## Task statement
With the pictures left out, write out exactly the lines of the listing below that run from the line with "Where should I click to: Click the search" through the line with "At what coordinates should I click to accomplish: Collapse".

(Task data begins)

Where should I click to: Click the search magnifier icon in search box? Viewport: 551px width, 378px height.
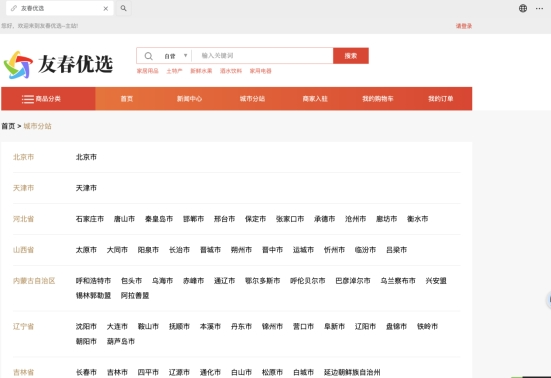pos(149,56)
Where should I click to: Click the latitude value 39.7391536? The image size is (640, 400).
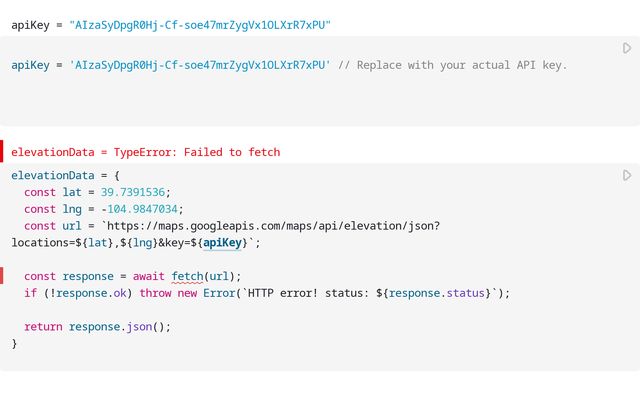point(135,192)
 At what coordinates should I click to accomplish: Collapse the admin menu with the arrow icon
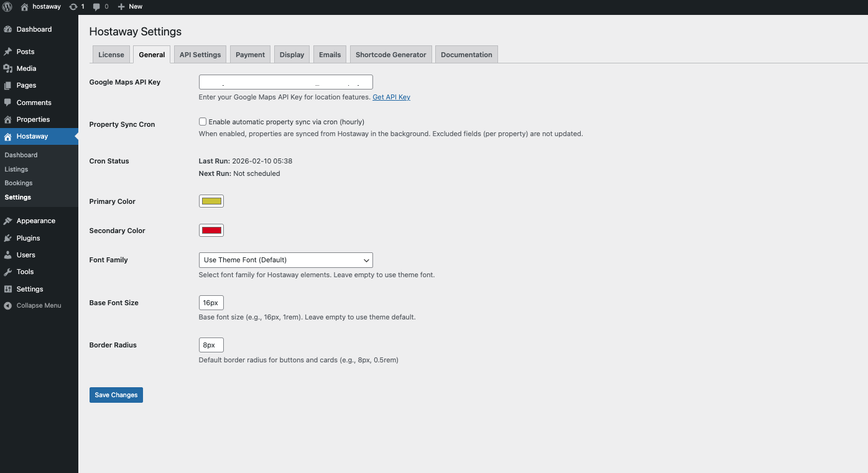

(Task data ends)
(Task data begins)

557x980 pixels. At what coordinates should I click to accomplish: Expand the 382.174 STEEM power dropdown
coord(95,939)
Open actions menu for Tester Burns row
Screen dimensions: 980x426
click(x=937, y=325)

(Task data ends)
(Task data begins)

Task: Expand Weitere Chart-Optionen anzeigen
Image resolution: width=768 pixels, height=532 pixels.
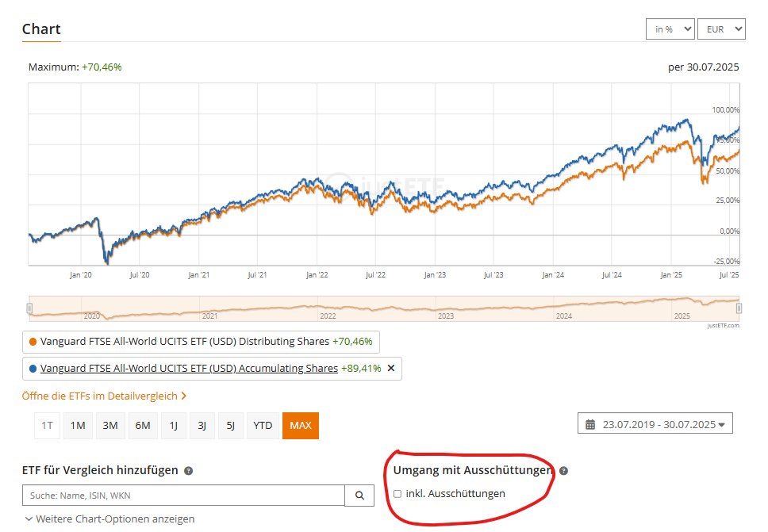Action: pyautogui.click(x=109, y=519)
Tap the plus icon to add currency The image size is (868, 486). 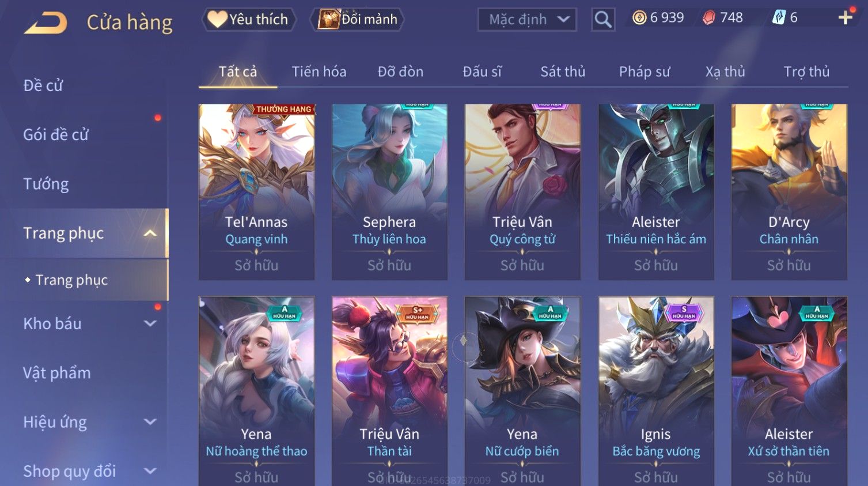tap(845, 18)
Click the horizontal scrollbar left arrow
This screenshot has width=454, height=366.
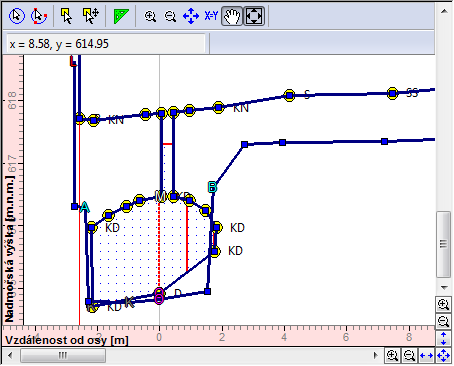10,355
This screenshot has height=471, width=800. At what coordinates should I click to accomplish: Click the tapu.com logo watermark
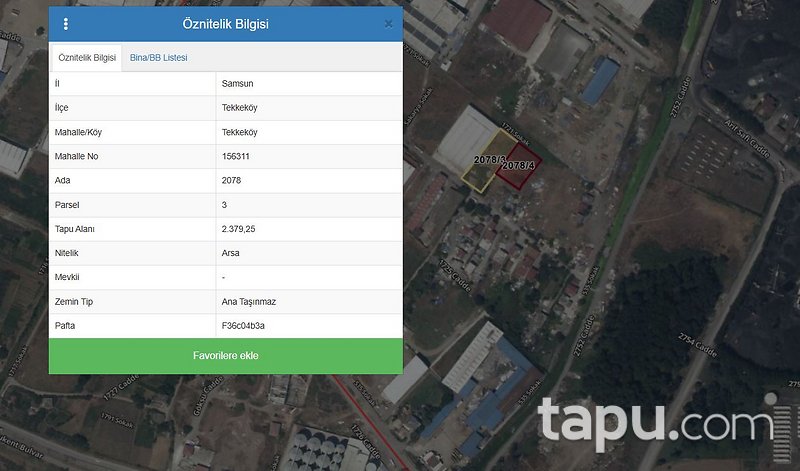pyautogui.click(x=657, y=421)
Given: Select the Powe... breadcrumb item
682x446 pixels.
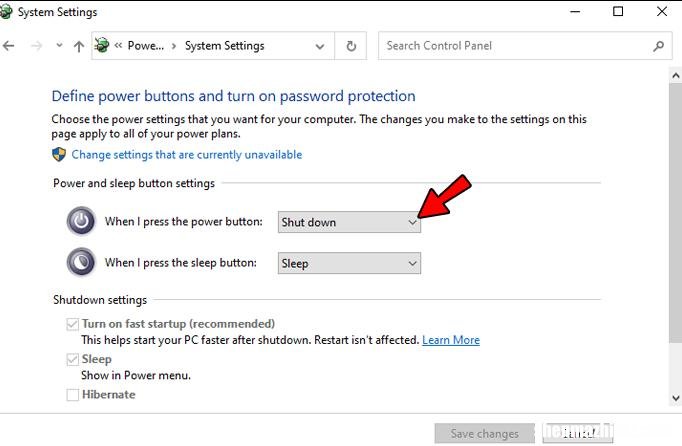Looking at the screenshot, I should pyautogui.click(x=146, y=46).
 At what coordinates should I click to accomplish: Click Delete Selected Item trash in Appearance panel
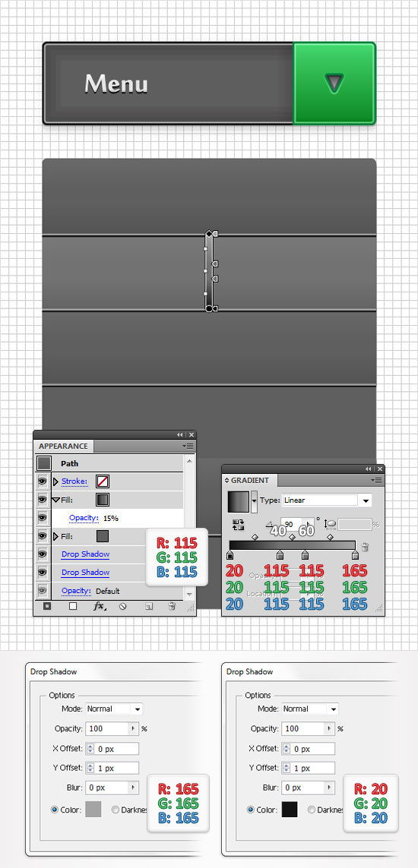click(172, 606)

(Task data ends)

## Exercise result
Where should I click to: Click the search magnifier icon in search box? Viewport: 551px width, 378px height.
pos(149,56)
Where should I click to: Click the latitude value 39.7391536? The image size is (640, 400).
point(135,192)
 At what coordinates should I click to accomplish: Collapse the admin menu with the arrow icon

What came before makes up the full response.